Locke also feels that this thing should be characterized as good, the infelicities of which admission we will consider presently. For the moment Locke’s dismissal of the throne sitting God sounds like a refreshing lesson from Spinoza or Leveller theology. The discussion of the substantiality of God appears to confirm this tendency. “For it is infinity which, joined to our ideas of existence, power, knowledge, &c., makes that complex idea whereby we represent to ourselves, the best we can, the Supreme Being.” (p. 224)
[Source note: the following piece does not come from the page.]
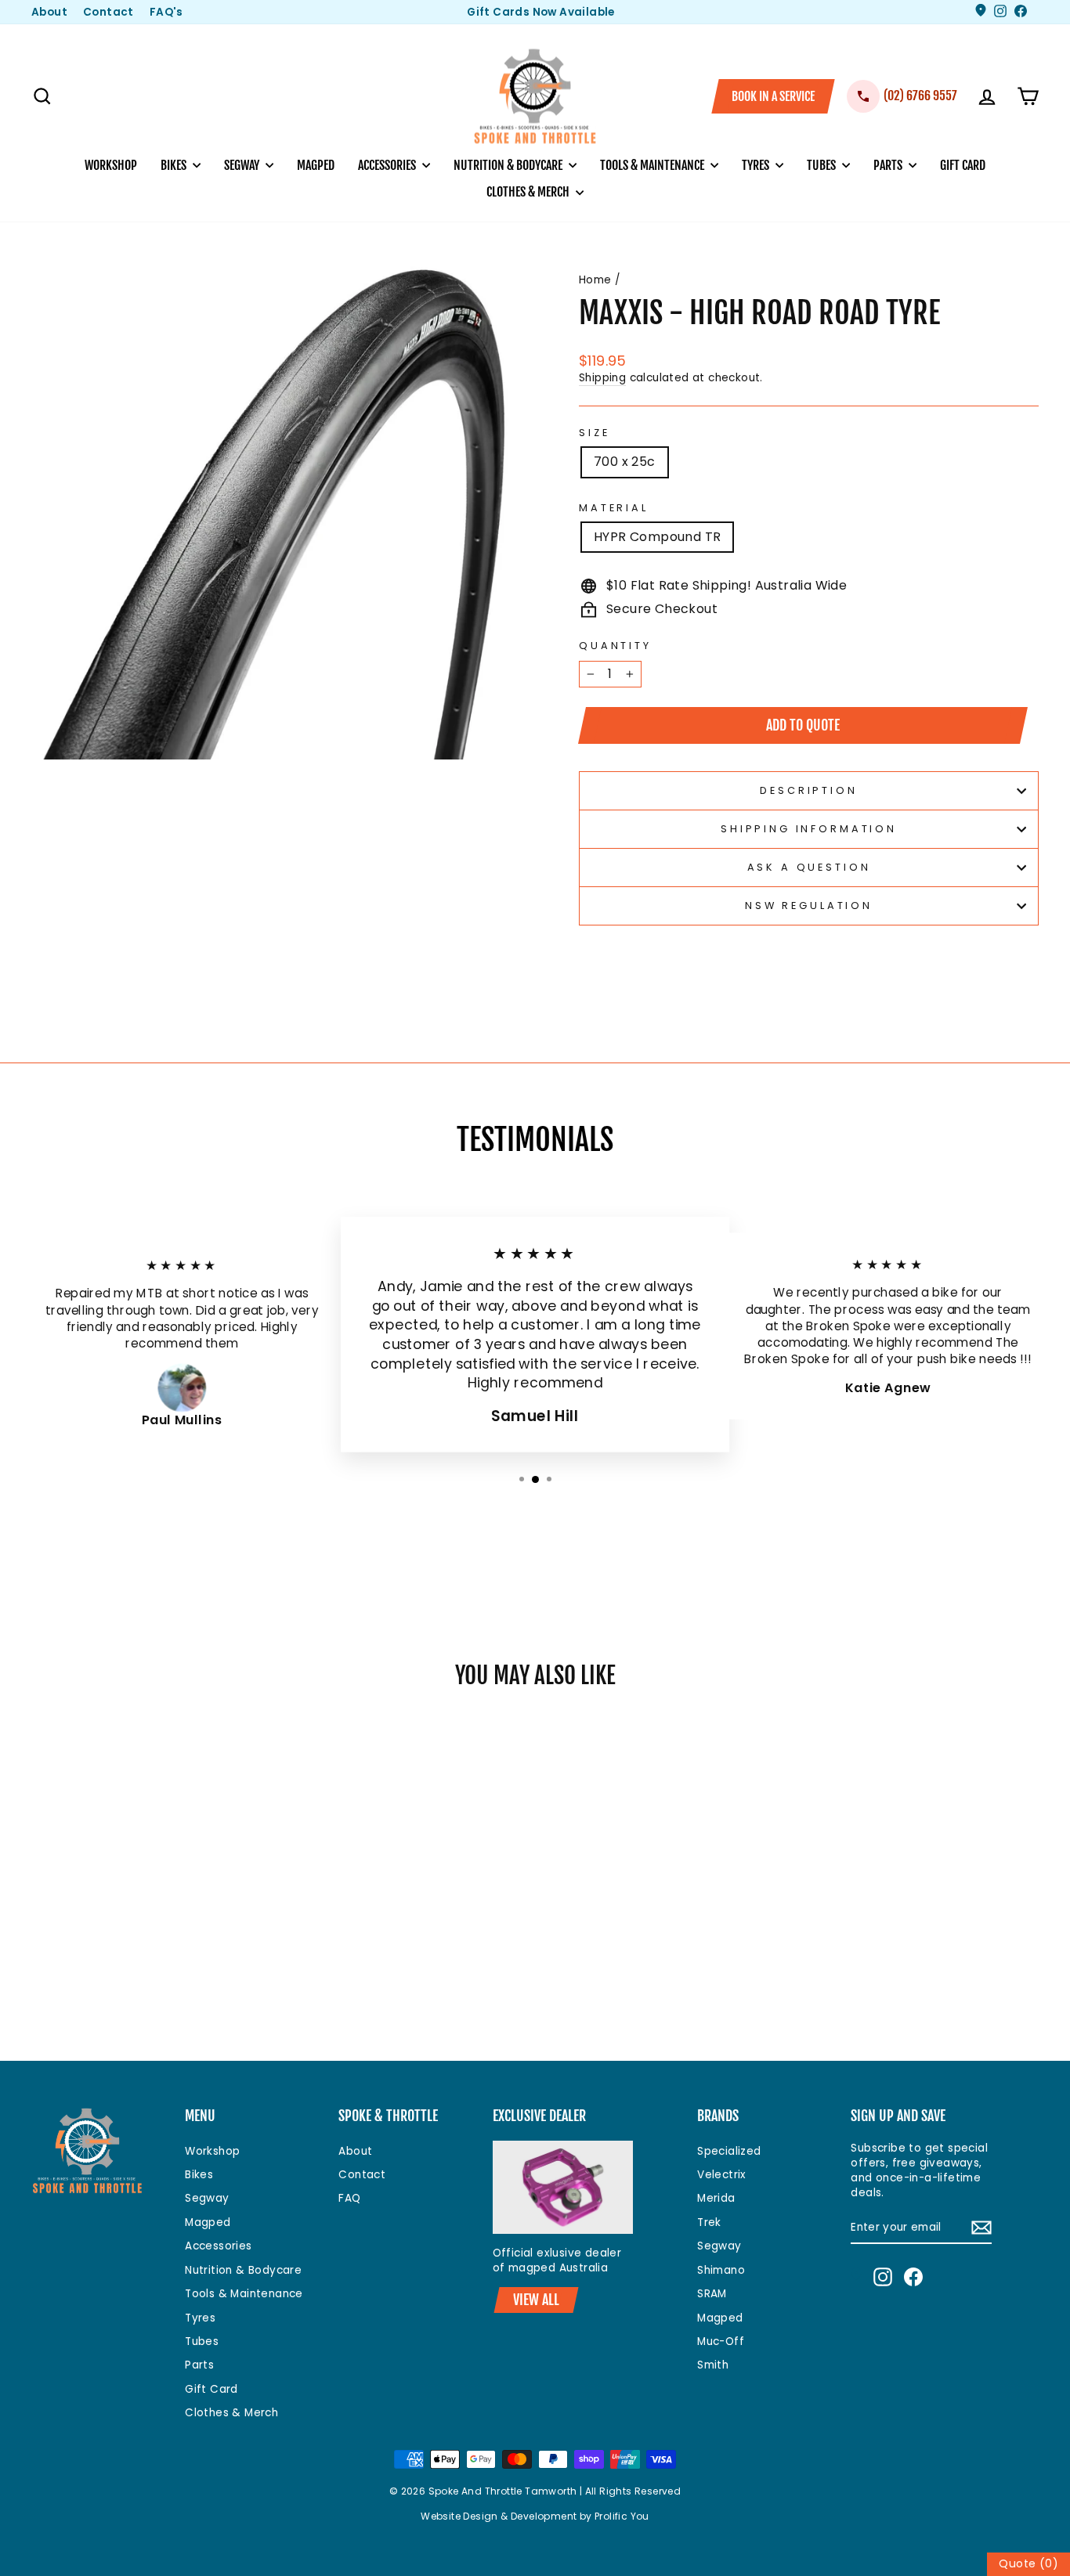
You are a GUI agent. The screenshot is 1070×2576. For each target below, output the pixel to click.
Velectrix (721, 2174)
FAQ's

Yet much of the rest of what Locke has to say about God sounds pretty anthropomorphic. For example, in the same Book II Chapter XXIII he calls God both wise (par. 34) and happy (par. 35) And in Book III Chapter VI he reiterates that God is both wise and happy (which is apparently the same as either being pleasure loving or having pleasure). Happiness and wisdom could be dispositions, states, emotions or something else, but generally we use the terms “happy” and “wise” to characterize people. Yet in his attack on anthropomorphism Locke opines that God cannot be characterized as having “…amours, marriages, copulations, lusts, quarrels…”(p. 48) Lust also could a disposition, state, emotion etc., and it is hard to get involved in a quarrel without having some such emotions. Happiness, goodness and pleasure having are not sufficiently distinguished from emotions like lust and those emotions one has when engaged in a quarrel to give us any idea why some should be anthropomorphic and the others not. There seems to be a kind of moralistic hairsplitting going on here, for, by roundhead principles, or at least one may so surmise, lust and “amours” are bad emotions or behaviors, while pleasure having and happiness are good emotions or behaviors. We could without censure throw in loving on the good side since Xtians are constantly telling us that God is a loving God (This, by the way implies that it is possible that he be an unloving God). But why should anyone be inclined to call bad emotions, dispositions, behaviors etc. anthropomorphic and good emotions, dispositions, behaviors etc. non-anthropomorphic? As with so much in life, we gotta take the bad with the good. Either God is an anthropomorh or he is neither happy nor good nor loving.

The Reasonableness of Christianity and scattered comments through Locke’s Essay point up a good number of other anthropomorphic hijinks. God is a father; he is a son; he feels fear and pain; he walks (on water); he eats and drinks; he gets angry; he takes great pleasure in making Abraham miserable etc. The source of all of these anthropomorphic stories in the Bible does, of course, clarify the  dilemma. Without such anthropomorphic characteristics, God was not a Xtian. He appears to have been the God of what is referred to as “natural religion,” a kind of vague abstract force that you could believe in without going to church. That was a consequence that, despite a few Spinozistic sallies to the contrary, Locke could not suffer. He earned too good a living toadying to Shaftesbury to risk it all over abstract deism. But add just a drop of anthropomorphism to the God of natural religion and the fellow who hid behind bushes in the Garden spying on Eve and worked some funny business with bread and fish, this God is really just a competitor to Zeus. He did deny Zeus’ existence (though he seemed to think that Baal existed), but, hey, you pays your money and you takes your chances. He’s still an anthropomorph.